CSC : Oui, pour financer toute dépense d'accompagnement de la parentalité : salarié à domicile, technicien d'intervention sociale et familiale, dédommagement d'un aidant familial (y compris le conjoint, mère, frère…). Mais cela ne concerne pas les dépenses de crèche.
H.fr : Comment faire pour l'obtenir cette aide ?
CSC : Au départ, cela devait se faire sur présentation d'un certificat de naissance mais cette mesure de simplification ne figure pas dans le décret paru au Journal officiel le 17 décembre 2020 (en lien ci-dessous). Un arrêté est en cours de préparation dans ce sens. En attendant, il faut s'adresser à sa MDPH pour connaître les modalités d'attribution.
H.fr : Donc, pour résumer, prenons le cas d'un bébé né au mois de janvier 2021 et dont un des parents en situation de handicap touche déjà la PCH pour lui-même.
CSC : Concrètement, le premier mois, il percevra 2 300 euros, soit 1 400 euros pour l'aide technique et 900 euros pour l'aide humaine, puis, ensuite, 900 euros par mois.
H.fr : Et pour le parent qui élève seul son ou ses enfants ?
CSC : Il bénéficie de 50 % supplémentaires. Le forfait « aide humaine » de 900 euros s'élève donc à 1 350 euros et celui de 450 passe à 675.
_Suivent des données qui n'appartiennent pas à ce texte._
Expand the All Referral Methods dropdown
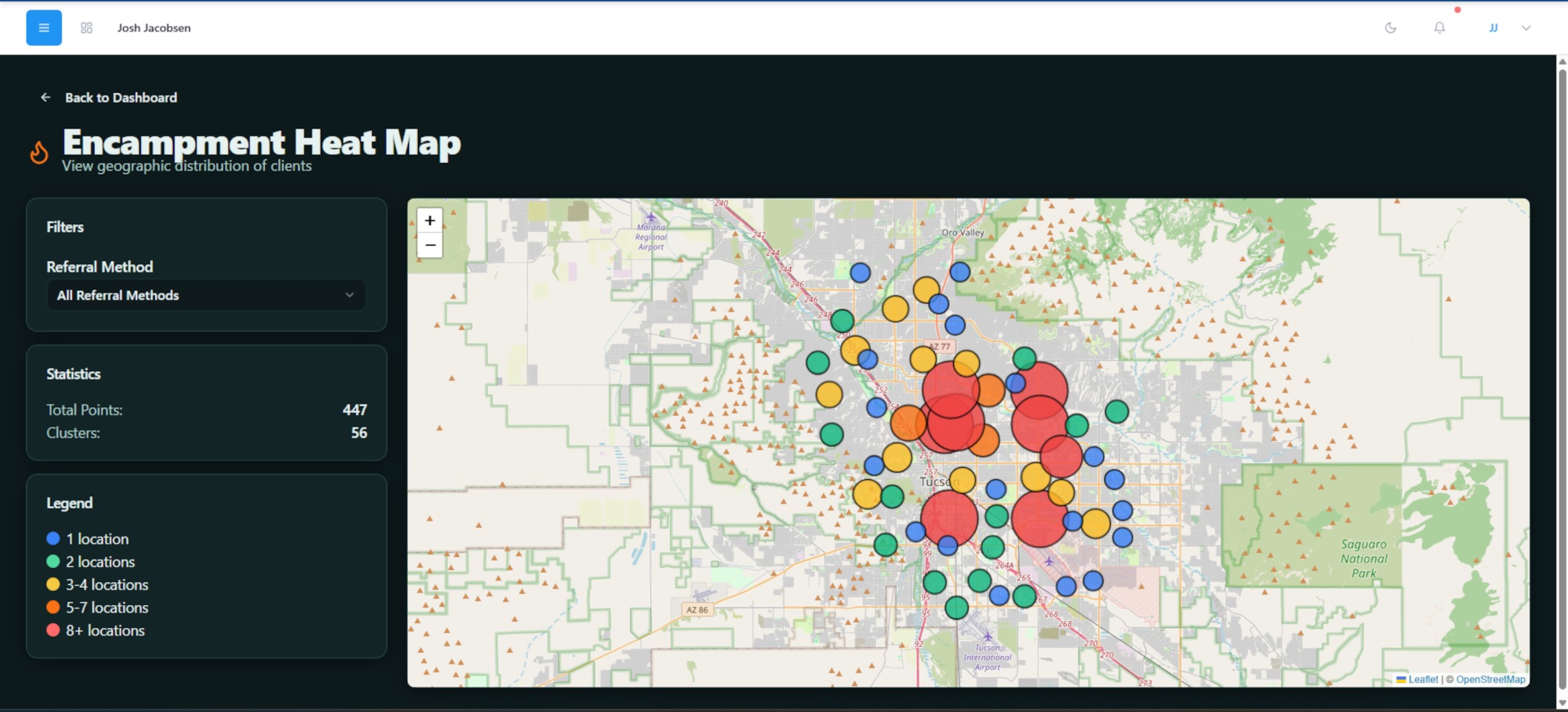 pyautogui.click(x=205, y=295)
H.fr : Pourquoi cette barrière d'âge de 7 ans ? L'Igas recommandait de maintenir cette aide jusqu'aux 18 ans et des associations la jugent trop basse.
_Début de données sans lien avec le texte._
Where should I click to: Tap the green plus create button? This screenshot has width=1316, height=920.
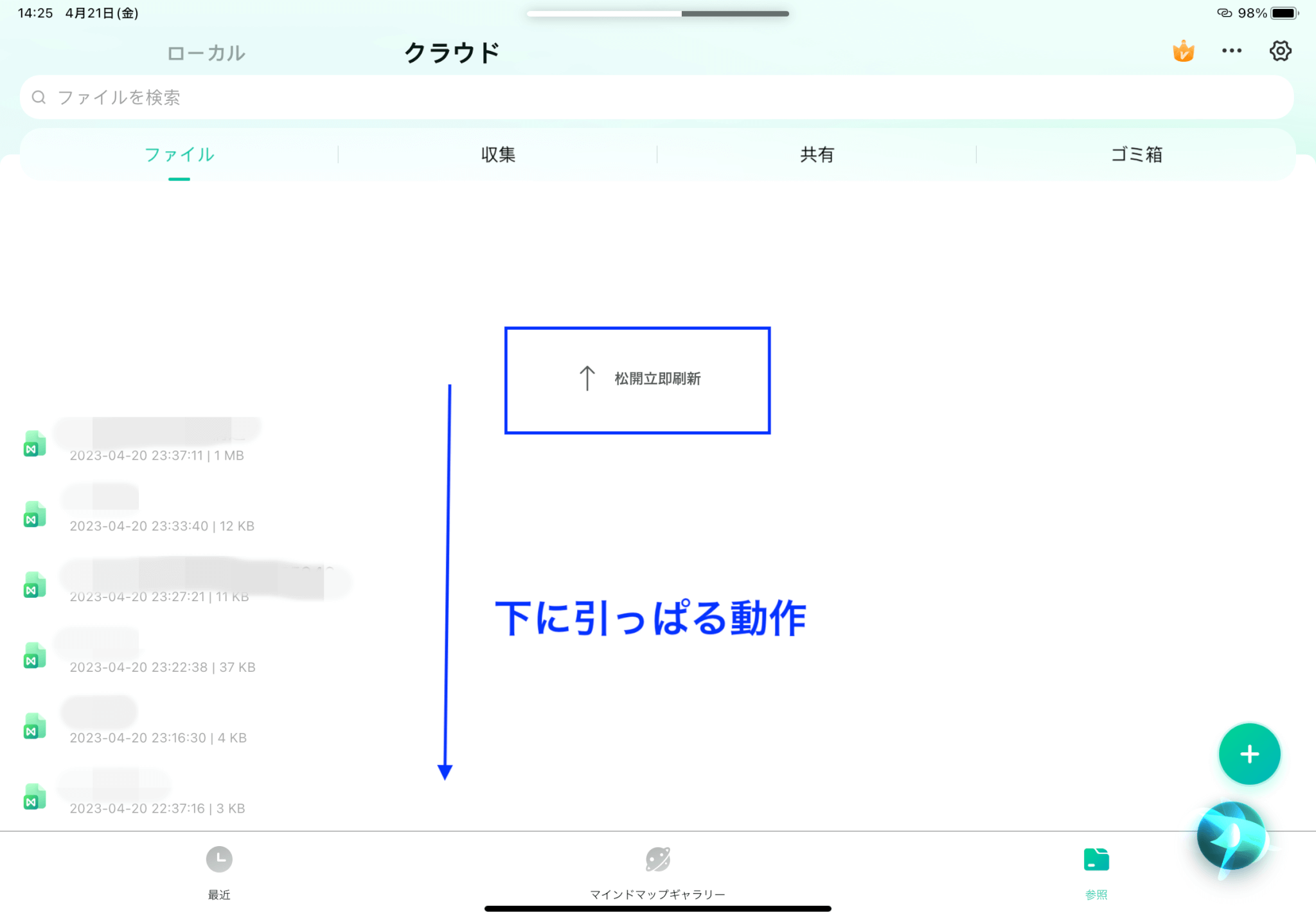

CSC : On considère que l'enfant est plus autonome à cet âge et nécessite moins d'aide. Alors que les aides de la CAF s'arrêtent au 6e anniversaire de l'enfant, la PCH parentalité est prolongée d'un an, jusqu'à son 7e anniversaire.
H.fr : Vous dites que le système de forfait a été préféré pour simplifier les démarches et permettre ainsi une mise en œuvre très rapide, en quelques mois. Or l'association APF France handicap (article en lien ci-dessous) déplore un mépris du travail des MDPH, qui connaissent parfaitement les familles et savent estimer leurs besoins, et une remise en cause de leur capacité à accompagner. Elle revendique donc une PCH personnalisée.
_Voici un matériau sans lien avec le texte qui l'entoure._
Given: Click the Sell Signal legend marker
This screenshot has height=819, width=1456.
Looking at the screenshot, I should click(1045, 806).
CSC : Nous sommes vraiment surpris de ce retour... Notre objectif est d'accompagner au mieux les personnes en situation de handicap, d'où le travail sur l'octroi de certains droits à vie ou encore sur les délais pour obtenir une allocation, dont cette mesure fait partie. En revanche, nous attirons votre attention sur le fait que les MDPH ont été particulièrement touchées par la crise sanitaire, avec des équipes parfois elles-mêmes affectées en nombre par le Covid-19. Nous souhaitons donc, au contraire, les soutenir et continuer à travailler sur ces chantiers main dans la main.
H.fr : En 2022, une individualisation pourrait-elle néanmoins être envisagée ?
CSC : Nous pensons que les personnes vont rapidement s'apercevoir des bénéfices du forfait et ne sommes pas certains qu'elles voudront revenir en arrière... En revanche, il faudra peut-être affiner cette prestation, notamment pour les personnes qui, ayant plusieurs types de handicap, ont des besoins très particuliers.
H.fr : La PCH parentalité est accordée aux bénéficiaires de la PCH. Mais qu'en est-il pour certains parents, en situation de handicap psychique notamment, qui ne la perçoivent pas ?
CSC : Nous avons formé, en parallèle, un groupe de travail sur le handicap psychique afin d'améliorer sa prise en compte dans la PCH. Un rendu est programmé au premier trimestre 2021, qui, selon les conclusions, pourra permettre une évolution. L'objectif, cette année, est de bien articuler ces deux chantiers.
H.fr : Quelles sont les prochaines étapes ?
CSC : Un rapport du gouvernement sera présenté au Conseil national consultatif des personnes handicapées (CNCPH) le 1er janvier 2022. Nous allons mettre en place un groupe de travail dédié à l'évaluation qualitative de la PCH parentalité. Piloté par la CNSA (Caisse nationale de solidarité pour l'autonomie), il intégrera en particulier les représentants des personnes handicapées et ceux des MDPH.